During the 2008 Summer Olympics torch relay PEN International arranged for Shi's poem "June" to be translated into more than 60 languages, creating a virtual relay protesting against Shi's imprisonment. Shi's imprisonment was also protested by several international NGOs. Amnesty International designated him a prisoner of conscience and called for his immediate release. The Congressional-Executive Commission on China describes him as a political prisoner. Reporters Without Borders launched a petition calling for his release, while the Committee to Protect Journalists described itself as "outraged" by the arrest. Human Rights Watch called him an imprisoned "human rights defender" and campaigned for his release.

== Yahoo!'s role ==
The incident sparked a controversy about the business practices of Yahoo!, the Hong Kong arm of which provided technical information connecting the message and email account with Shi Tao's computer. Yahoo! was criticized by Reporters Without Borders for acting as a "police informant". Yahoo! was first called to testify about the incident to the House Foreign Affairs Committee of the United States Congress in 2006.
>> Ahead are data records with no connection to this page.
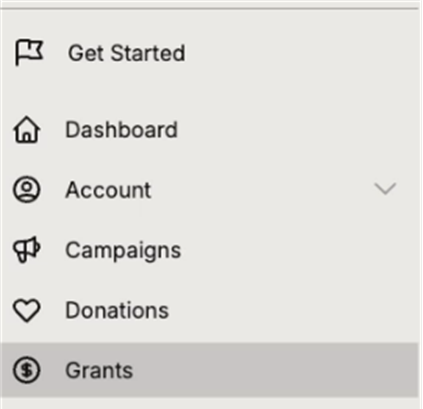Viewport: 423px width, 409px height.
Task: Click the user circle Account icon
Action: [27, 190]
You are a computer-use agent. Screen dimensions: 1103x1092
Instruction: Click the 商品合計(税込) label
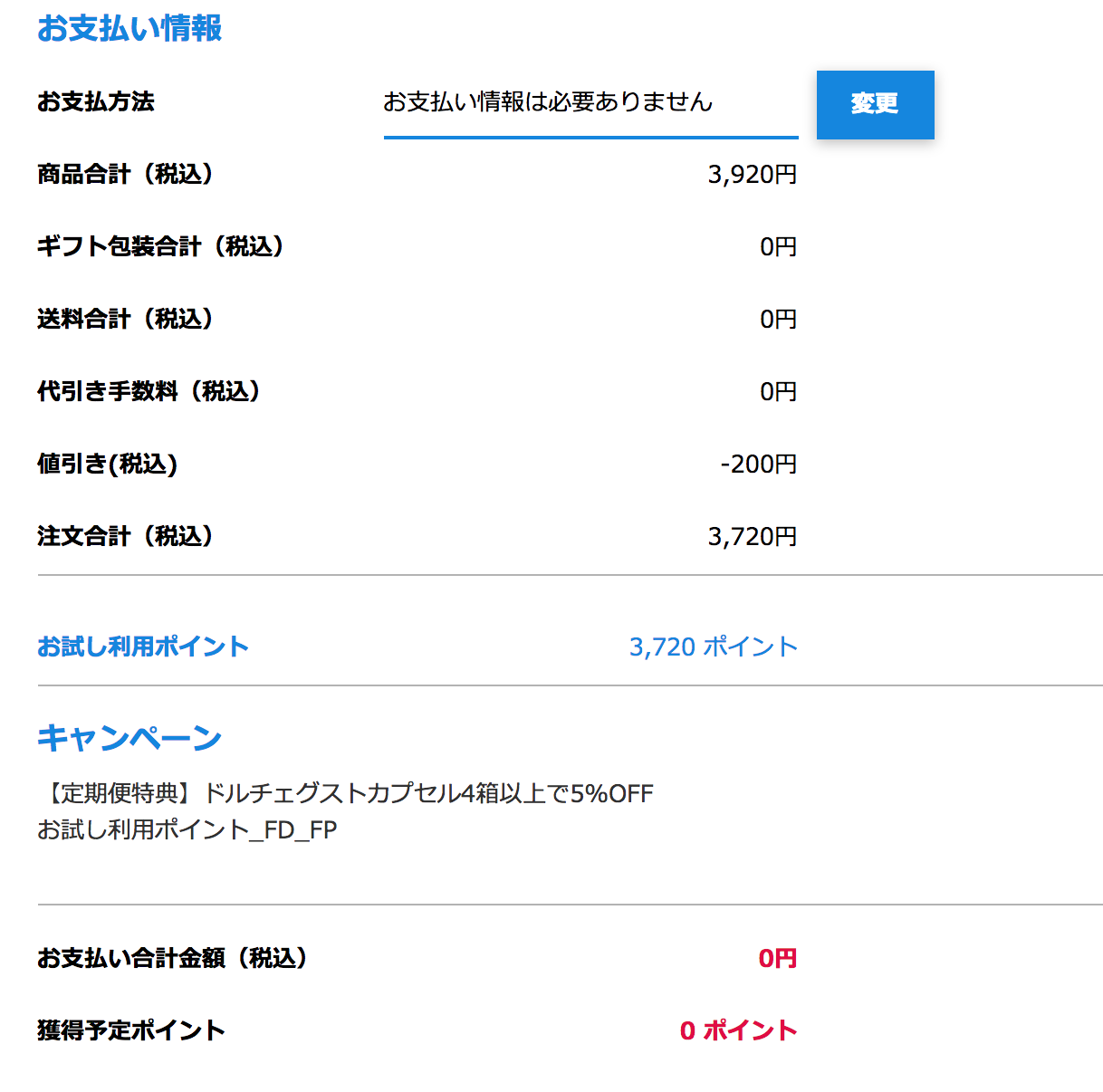[126, 174]
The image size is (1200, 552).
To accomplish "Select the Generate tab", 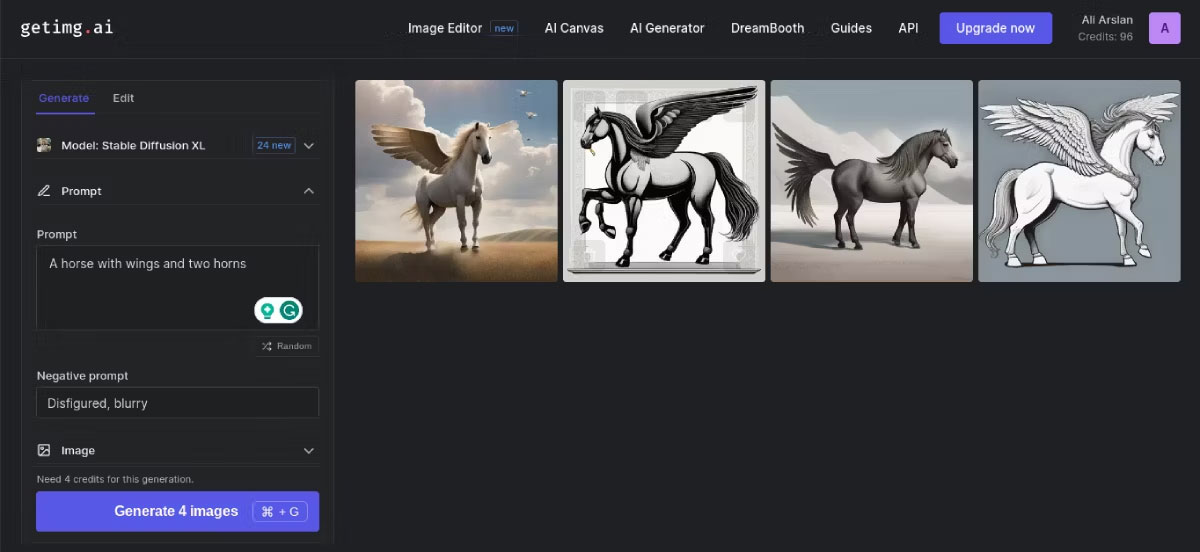I will click(63, 98).
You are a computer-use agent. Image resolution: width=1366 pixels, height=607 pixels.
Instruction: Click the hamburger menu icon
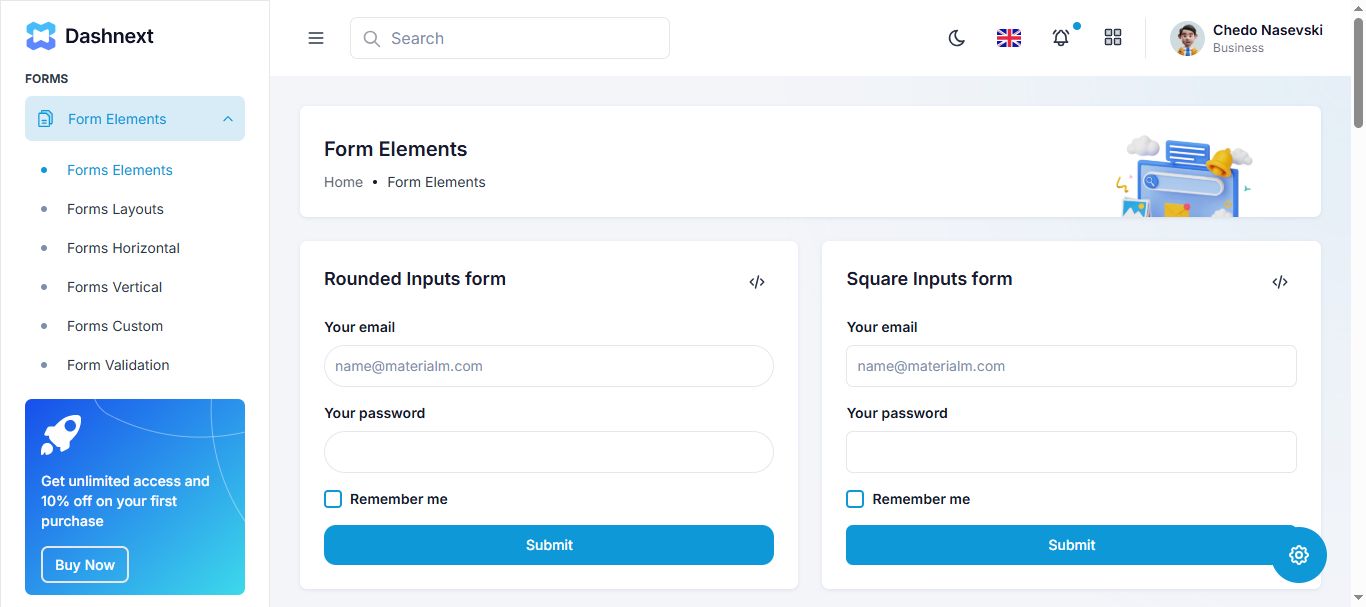(x=316, y=38)
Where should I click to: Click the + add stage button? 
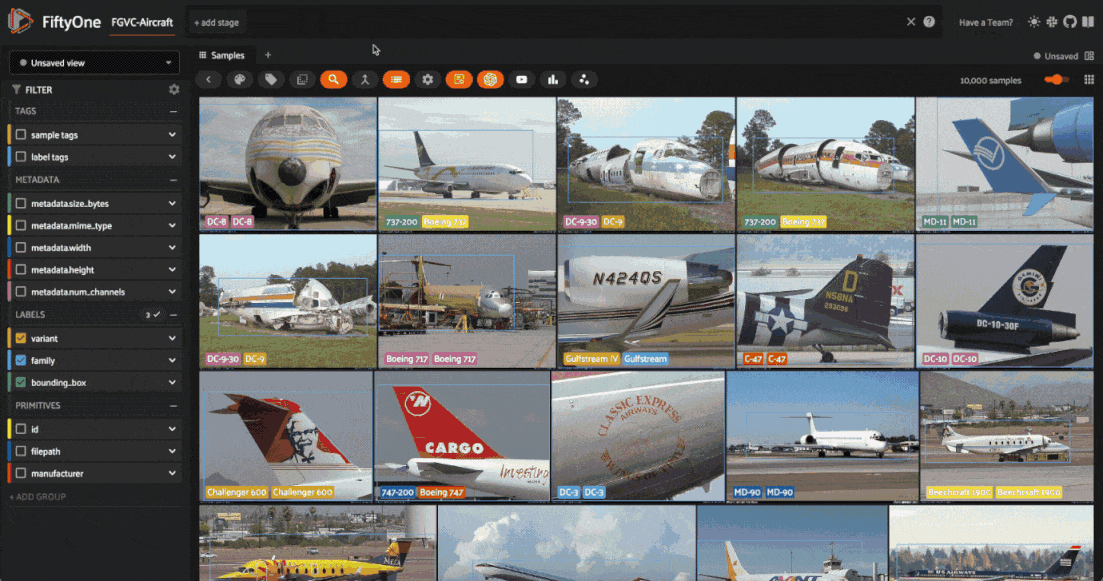pos(216,22)
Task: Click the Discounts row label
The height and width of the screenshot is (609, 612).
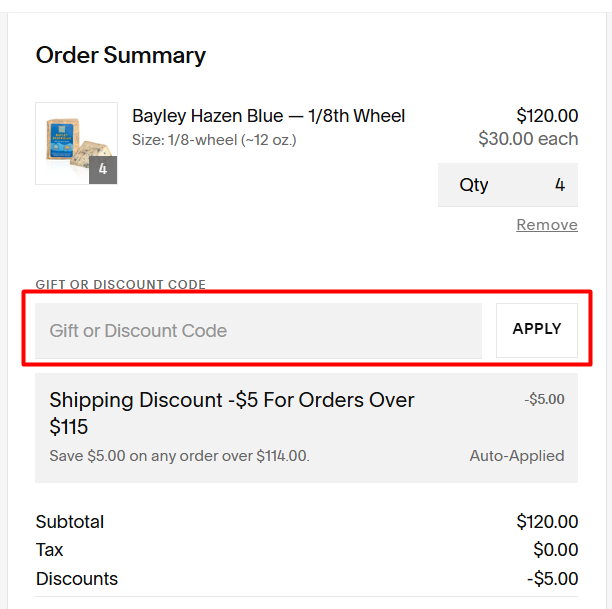Action: pyautogui.click(x=77, y=579)
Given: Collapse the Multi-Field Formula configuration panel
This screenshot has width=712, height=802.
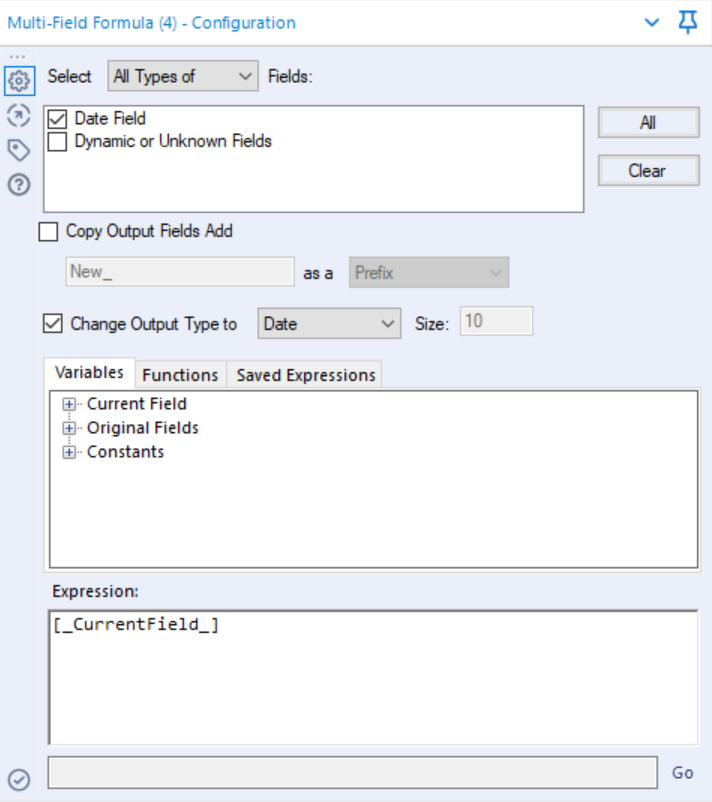Looking at the screenshot, I should (x=651, y=19).
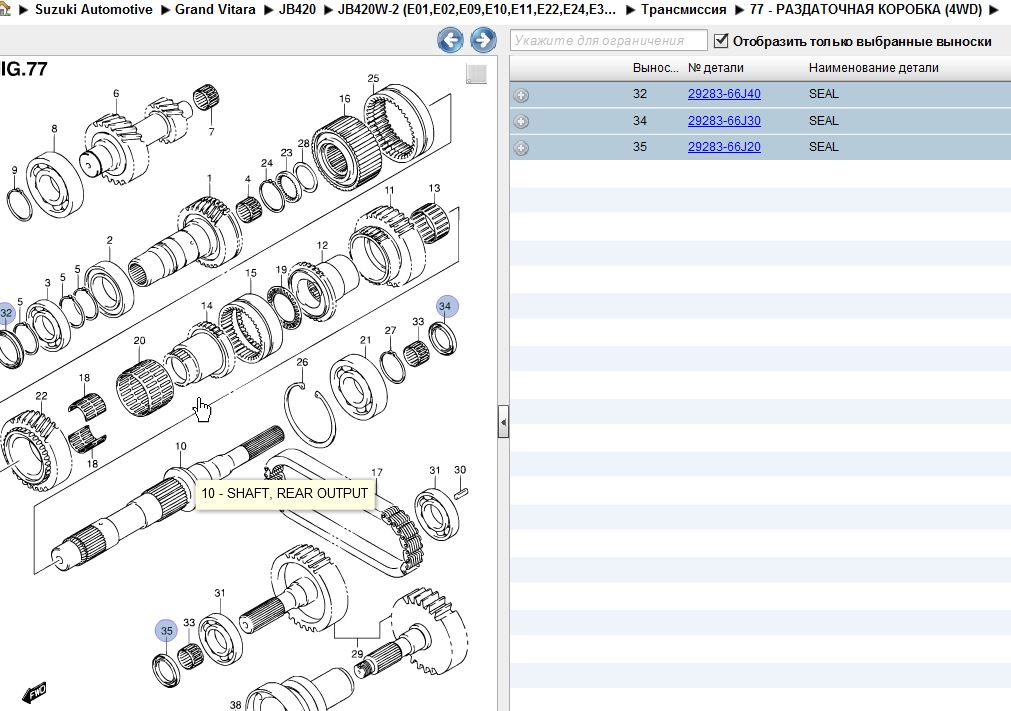The height and width of the screenshot is (711, 1011).
Task: Click the 'Укажите для ограничения' filter field
Action: pos(610,41)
In August 2007, Congress began an investigation into Yahoo!'s handling of the case, with Yahoo! co-founder Jerry Yang testifying in another hearing before Congress. The congressional panel found that Yahoo!'s 2006 testimony, in which a Yahoo! executive had wrongly claimed the company had been unaware of the reason for China's request for information, had been "inexcusably negligent behaviour at best, and deliberately deceptive behaviour at worst". Chairman Tom Lantos told Yang to "beg the forgiveness" of Shi's mother, who was attending the hearing, and stated that "Much of this testimony reveals that while technologically and financially you are giants, morally you are pygmies". Representative Christopher H. Smith stated that there was a "parallel" between Yahoo's actions in the case and businesses that helped Nazi Germany locate Jews during the Holocaust. Yang apologized to Shi's mother and stated that he didn't think any Yahoo! employee "was trying to do anything wrong" and that the company was committed to "protecting and promoting free expression and privacy". He testified that the company was also collaborating with human rights organizations on an industry code of conduct to protect human rights. Yang later met with Shi's family.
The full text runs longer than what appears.